> _Data to examine_
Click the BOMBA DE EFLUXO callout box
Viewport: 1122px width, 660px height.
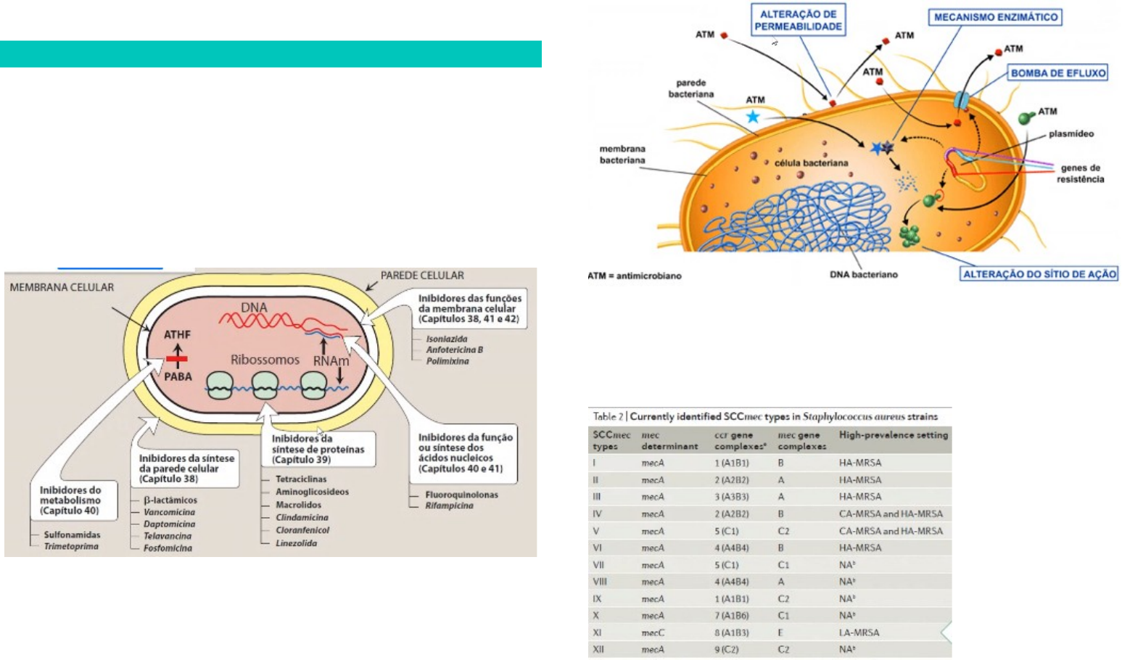1058,73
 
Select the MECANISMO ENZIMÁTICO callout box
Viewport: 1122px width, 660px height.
995,17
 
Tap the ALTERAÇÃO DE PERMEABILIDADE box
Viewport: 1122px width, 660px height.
798,20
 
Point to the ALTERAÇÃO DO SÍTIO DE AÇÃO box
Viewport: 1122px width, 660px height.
1039,274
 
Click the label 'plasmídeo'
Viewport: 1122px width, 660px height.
1071,134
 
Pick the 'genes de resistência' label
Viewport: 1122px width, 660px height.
1080,173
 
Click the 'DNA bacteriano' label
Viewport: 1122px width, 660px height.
863,275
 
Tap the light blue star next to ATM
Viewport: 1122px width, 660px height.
753,116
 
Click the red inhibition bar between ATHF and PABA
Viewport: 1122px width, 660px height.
177,358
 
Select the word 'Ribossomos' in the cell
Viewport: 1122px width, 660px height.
265,360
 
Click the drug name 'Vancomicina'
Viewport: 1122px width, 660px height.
169,512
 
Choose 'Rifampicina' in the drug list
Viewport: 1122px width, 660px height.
449,506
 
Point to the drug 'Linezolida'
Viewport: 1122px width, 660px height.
296,543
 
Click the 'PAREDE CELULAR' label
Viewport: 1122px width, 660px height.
422,276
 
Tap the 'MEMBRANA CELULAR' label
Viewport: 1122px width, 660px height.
62,287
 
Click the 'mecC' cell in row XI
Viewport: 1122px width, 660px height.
653,633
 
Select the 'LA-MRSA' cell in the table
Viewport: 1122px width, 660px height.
859,633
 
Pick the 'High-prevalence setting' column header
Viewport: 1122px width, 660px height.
893,435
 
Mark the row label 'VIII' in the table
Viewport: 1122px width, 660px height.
600,582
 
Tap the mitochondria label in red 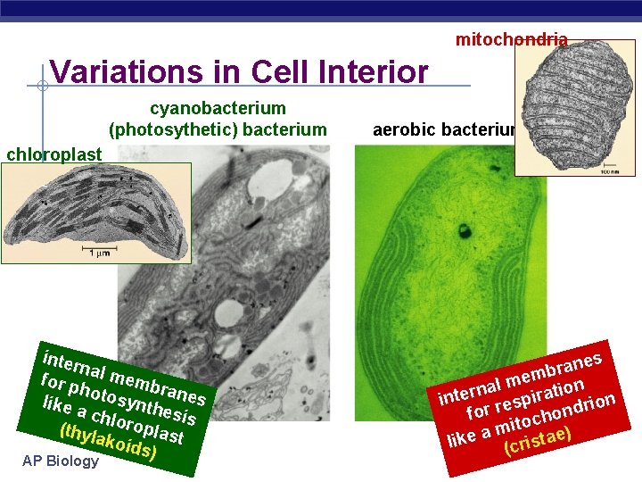tap(511, 39)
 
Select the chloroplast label tap(54, 154)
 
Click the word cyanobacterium tap(218, 109)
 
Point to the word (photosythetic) tap(163, 130)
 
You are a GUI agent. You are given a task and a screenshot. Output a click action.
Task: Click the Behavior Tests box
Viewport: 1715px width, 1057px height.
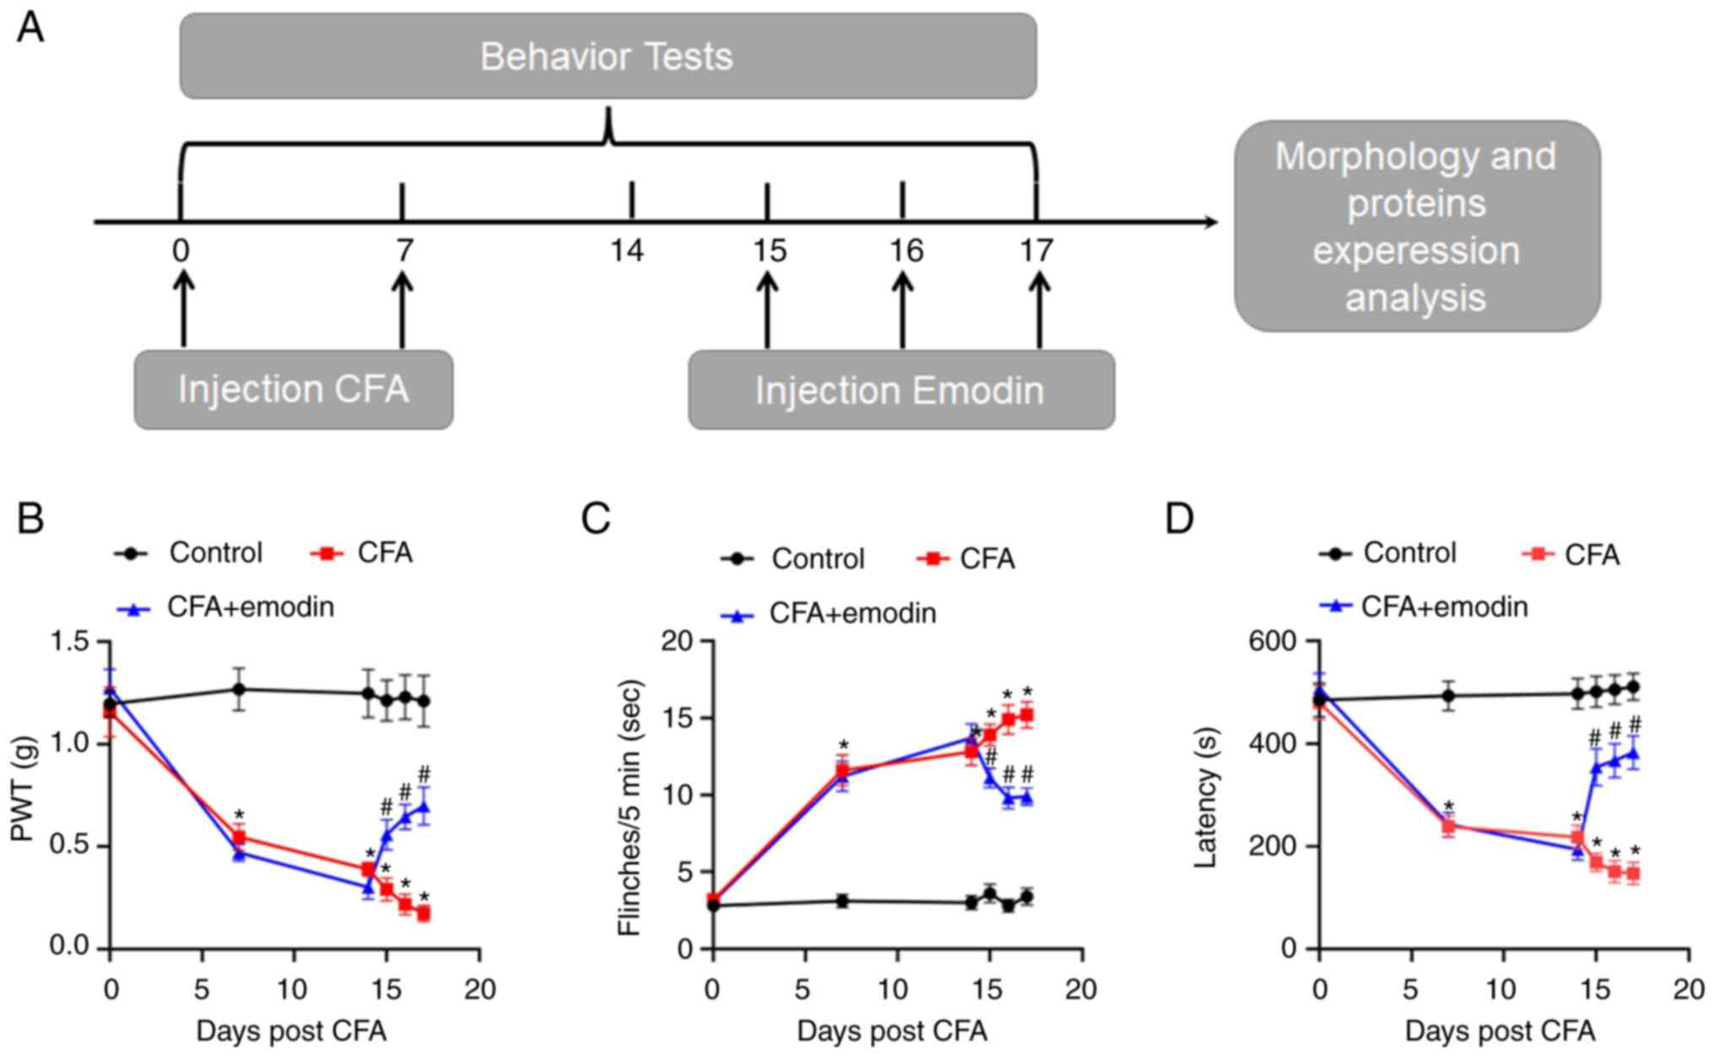608,56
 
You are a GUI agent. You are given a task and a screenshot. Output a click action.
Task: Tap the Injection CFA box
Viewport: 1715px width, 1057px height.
293,390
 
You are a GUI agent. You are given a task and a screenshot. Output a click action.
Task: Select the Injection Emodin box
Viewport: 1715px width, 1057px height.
901,391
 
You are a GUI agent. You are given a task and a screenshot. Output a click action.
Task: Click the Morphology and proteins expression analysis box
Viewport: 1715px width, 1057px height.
1416,226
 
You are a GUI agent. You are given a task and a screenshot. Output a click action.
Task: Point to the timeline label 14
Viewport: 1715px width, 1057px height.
627,251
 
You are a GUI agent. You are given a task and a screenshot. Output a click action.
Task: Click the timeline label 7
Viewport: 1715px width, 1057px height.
404,251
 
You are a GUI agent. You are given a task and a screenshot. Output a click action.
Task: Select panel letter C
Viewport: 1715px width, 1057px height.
595,519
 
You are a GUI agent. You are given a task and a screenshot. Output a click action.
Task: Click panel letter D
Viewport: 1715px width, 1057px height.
1179,519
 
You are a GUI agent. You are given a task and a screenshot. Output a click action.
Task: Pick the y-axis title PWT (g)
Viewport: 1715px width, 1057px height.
24,789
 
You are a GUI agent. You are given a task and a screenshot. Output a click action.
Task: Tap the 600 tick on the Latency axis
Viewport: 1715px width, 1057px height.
1273,642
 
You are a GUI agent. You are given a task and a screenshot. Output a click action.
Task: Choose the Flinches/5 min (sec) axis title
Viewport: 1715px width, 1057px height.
630,807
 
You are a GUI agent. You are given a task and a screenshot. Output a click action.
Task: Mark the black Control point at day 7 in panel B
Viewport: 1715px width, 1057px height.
239,689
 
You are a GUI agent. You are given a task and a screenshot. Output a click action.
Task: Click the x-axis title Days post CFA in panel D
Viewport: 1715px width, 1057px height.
1500,1031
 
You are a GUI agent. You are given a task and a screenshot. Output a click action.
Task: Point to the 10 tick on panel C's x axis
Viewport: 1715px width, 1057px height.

> _What you need to do_
What is needed is an exact retyping of the lines from the start of the data through the line with "Choose 'Rifampicina' in the drug list", with both end lines kept and every picture left out.

> _Output of the task_
Click the BOMBA DE EFLUXO callout box
Viewport: 1122px width, 660px height.
1058,73
 
Select the MECANISMO ENZIMÁTICO callout box
Viewport: 1122px width, 660px height.
995,17
 
Tap the ALTERAÇÃO DE PERMEABILIDADE box
Viewport: 1122px width, 660px height.
798,20
 
Point to the ALTERAÇÃO DO SÍTIO DE AÇÃO box
Viewport: 1122px width, 660px height.
1039,274
 
Click the label 'plasmídeo'
Viewport: 1122px width, 660px height.
1071,134
 
Pick the 'genes de resistência' label
Viewport: 1122px width, 660px height.
1080,173
 
Click the 'DNA bacteriano' label
Viewport: 1122px width, 660px height.
863,275
 
Tap the light blue star next to ATM
Viewport: 1122px width, 660px height.
753,116
 
Click the red inhibition bar between ATHF and PABA
Viewport: 1122px width, 660px height.
177,358
 
Select the word 'Ribossomos' in the cell
Viewport: 1122px width, 660px height.
265,360
 
Click the drug name 'Vancomicina'
Viewport: 1122px width, 660px height.
169,512
 
Choose 'Rifampicina' in the drug list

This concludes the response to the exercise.